いよいよ冬だ。何を食べようか迷うことの多い季節だ。あんこうやふぐ、おでん等々、ついつい鍋系が脳裏をよぎる。

ところが、「お酒あっての食」を標榜する最近の私としては、燗酒やお湯割りを想像した途端、鍋の優先順位が下がってくる。鍋の出来上がりを待っている間に充分に暖まってしまう。熱い鍋には冷酒やオンザロックの方がピンとくる。

鍋ではなくて、冬っぽいものを考えていたら無性に食べたくなったものがある。それは「鴨」。野生の真鴨が食べたい!

今年の春頃、東麻布にある「あか羽」に行った。
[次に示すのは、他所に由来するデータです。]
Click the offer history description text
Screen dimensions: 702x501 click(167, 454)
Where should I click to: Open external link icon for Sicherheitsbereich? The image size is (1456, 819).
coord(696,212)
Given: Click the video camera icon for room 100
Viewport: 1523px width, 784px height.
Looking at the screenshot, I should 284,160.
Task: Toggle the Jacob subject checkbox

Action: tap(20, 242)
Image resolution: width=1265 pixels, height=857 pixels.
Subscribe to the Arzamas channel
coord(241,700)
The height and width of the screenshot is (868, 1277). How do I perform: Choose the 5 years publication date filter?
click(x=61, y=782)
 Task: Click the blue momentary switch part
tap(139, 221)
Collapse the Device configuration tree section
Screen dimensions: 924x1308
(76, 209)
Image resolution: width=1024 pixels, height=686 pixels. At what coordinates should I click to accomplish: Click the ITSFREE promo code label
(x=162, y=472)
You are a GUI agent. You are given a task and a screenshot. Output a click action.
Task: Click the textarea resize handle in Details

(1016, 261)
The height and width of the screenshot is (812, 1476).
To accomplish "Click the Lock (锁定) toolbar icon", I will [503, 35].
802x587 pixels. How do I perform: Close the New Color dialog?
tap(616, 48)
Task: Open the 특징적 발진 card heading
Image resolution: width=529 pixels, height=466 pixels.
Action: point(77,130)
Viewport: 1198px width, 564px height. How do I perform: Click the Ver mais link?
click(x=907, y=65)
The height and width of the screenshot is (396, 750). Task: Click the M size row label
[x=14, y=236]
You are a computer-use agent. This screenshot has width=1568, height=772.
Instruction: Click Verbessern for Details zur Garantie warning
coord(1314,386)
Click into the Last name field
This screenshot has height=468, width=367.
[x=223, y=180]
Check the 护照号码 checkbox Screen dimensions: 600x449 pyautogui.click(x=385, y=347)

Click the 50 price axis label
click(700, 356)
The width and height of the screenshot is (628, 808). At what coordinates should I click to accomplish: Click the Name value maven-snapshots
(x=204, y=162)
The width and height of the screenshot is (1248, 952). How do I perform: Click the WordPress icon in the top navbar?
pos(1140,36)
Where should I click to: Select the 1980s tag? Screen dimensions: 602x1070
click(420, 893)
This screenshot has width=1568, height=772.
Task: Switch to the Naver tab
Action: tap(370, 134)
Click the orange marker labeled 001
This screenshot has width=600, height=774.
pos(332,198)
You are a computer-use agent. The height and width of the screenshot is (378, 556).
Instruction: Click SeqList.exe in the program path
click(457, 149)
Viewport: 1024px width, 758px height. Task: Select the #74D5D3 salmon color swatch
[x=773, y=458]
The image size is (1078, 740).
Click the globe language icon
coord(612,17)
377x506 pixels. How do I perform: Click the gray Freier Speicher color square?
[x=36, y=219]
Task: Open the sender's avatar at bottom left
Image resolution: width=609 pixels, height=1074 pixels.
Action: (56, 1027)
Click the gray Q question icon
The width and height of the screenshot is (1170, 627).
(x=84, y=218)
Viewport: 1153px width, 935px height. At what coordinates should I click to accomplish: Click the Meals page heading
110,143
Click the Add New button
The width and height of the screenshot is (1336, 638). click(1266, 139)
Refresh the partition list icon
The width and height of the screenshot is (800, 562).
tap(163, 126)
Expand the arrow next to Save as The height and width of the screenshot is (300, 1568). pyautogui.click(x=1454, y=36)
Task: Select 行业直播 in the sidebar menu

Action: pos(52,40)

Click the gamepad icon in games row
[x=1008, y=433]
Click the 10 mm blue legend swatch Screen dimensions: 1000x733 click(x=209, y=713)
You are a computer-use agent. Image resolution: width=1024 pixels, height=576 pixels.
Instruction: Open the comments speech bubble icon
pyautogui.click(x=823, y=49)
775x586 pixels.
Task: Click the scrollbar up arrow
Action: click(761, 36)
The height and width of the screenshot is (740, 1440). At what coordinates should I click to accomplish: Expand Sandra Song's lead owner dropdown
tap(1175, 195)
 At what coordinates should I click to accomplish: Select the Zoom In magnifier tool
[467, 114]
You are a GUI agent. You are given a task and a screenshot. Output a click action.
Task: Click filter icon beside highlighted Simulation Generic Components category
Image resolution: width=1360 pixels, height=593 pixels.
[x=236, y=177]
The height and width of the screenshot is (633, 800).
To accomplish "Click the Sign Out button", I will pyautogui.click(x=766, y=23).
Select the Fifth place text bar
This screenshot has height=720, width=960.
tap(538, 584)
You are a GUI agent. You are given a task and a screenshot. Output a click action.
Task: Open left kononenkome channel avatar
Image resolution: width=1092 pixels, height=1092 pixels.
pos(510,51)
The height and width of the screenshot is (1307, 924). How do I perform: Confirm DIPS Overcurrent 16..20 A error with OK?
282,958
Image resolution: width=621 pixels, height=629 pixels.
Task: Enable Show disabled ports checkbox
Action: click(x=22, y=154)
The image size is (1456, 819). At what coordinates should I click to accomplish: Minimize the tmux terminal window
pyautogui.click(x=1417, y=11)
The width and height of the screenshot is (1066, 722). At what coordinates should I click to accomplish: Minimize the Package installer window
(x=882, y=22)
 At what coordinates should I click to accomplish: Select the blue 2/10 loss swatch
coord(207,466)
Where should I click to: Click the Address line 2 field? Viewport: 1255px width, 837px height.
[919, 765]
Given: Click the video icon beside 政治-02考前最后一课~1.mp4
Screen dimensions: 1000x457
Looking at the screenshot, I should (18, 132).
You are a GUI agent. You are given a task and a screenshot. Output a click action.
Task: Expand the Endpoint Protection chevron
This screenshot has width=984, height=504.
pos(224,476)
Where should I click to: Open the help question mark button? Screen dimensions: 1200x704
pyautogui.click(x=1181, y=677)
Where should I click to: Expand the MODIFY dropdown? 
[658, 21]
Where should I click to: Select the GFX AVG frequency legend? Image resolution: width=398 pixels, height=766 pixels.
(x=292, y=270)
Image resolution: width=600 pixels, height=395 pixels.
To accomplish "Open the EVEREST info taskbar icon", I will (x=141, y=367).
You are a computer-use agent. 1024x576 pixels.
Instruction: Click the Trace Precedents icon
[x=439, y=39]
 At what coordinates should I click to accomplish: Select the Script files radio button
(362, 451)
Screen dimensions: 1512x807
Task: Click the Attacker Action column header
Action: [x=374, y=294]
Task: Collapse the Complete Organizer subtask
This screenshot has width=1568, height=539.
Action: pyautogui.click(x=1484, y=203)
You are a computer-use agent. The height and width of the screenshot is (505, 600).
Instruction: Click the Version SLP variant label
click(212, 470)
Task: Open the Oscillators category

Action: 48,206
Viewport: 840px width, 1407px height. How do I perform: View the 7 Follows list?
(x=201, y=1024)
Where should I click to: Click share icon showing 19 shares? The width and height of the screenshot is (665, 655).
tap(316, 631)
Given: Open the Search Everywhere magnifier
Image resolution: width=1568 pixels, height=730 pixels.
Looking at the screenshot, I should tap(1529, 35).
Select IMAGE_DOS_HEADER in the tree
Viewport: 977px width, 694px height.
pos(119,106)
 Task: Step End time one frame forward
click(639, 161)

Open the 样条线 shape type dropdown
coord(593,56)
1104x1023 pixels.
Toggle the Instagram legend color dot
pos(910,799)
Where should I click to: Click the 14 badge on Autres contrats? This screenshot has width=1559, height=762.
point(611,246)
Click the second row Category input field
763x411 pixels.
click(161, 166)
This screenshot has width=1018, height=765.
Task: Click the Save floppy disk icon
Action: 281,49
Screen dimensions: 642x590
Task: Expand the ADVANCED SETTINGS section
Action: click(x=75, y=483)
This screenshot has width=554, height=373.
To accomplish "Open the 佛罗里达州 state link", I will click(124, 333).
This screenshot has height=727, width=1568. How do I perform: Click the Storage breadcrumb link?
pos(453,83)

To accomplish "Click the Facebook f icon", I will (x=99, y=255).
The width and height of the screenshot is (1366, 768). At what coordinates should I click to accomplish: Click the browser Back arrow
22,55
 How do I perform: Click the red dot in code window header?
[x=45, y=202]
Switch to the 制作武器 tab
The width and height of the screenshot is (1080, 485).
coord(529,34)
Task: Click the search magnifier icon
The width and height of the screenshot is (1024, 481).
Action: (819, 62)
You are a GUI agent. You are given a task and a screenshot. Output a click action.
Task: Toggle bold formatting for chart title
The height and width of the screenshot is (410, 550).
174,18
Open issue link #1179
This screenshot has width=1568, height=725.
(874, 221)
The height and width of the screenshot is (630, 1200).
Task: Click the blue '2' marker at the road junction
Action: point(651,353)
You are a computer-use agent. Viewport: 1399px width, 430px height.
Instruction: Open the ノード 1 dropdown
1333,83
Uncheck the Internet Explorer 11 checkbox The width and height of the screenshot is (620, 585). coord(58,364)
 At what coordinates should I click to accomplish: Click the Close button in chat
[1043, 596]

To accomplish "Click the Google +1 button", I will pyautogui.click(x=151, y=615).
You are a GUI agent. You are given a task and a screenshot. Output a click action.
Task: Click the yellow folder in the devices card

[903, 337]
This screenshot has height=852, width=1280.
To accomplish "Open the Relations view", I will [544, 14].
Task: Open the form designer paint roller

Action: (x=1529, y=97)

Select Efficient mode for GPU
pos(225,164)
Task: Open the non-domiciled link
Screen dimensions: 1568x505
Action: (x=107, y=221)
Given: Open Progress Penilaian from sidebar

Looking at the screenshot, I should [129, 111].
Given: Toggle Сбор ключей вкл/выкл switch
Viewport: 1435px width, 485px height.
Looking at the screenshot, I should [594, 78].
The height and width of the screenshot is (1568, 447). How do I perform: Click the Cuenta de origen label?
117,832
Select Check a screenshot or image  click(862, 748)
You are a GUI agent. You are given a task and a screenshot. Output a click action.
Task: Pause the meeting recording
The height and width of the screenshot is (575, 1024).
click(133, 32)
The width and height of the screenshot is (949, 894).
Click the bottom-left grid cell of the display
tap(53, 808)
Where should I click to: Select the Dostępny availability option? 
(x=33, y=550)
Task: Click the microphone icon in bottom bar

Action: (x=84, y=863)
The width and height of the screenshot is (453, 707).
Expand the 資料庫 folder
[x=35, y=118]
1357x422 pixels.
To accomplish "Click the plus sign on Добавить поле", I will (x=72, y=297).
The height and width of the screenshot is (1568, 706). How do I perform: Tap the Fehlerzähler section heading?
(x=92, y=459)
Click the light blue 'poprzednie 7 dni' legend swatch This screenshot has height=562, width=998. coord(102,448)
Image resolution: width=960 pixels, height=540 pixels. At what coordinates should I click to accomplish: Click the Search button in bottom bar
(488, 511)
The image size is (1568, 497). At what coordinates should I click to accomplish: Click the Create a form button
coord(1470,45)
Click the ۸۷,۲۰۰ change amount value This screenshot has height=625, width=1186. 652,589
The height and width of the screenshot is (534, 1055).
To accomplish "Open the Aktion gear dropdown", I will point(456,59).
鷹匠料理とうたうこの店には、これ以上なくこの店の料理にお似合いの人に連れて行ってもらった。徳川宗家十八代の徳川恒孝氏がその人。世が世ならお供を引き連れ、鴨撃ちを楽しまれたであろうお方だ。

徳川氏は日本郵船を副社長で退職後、徳川記念財団理事長として幅広く活躍されている。執筆、講演に多忙な日々を過ごされている。

「あか羽」では真冬の時期に真鴨を食べられるそうだが、訪れたときは季節柄、養殖の鴨をいただいた。鍋の上で煮るのではなく、鉄鍋の上でジュウジュウと焼かれた鴨は甘みが強く美味、肉から出た脂の効果で野菜も美味しく堪能できた。真鴨の季節に是非味わいたいと決意してまだ実行していないのが悔しい。忘れずに近々予約したい。

ちなみに池袋にある「笹周」という店も真鴨が食べられることで知る人ぞ知る店。実際に囲炉裏で焼いた串焼きなどは滋味豊かで満足できるが、池袋的風情が濃厚な立地にあり、出かけるモチベーションの点で問題がある。やっぱり、希少な鴨は将軍のお膝元で食べたい気がする。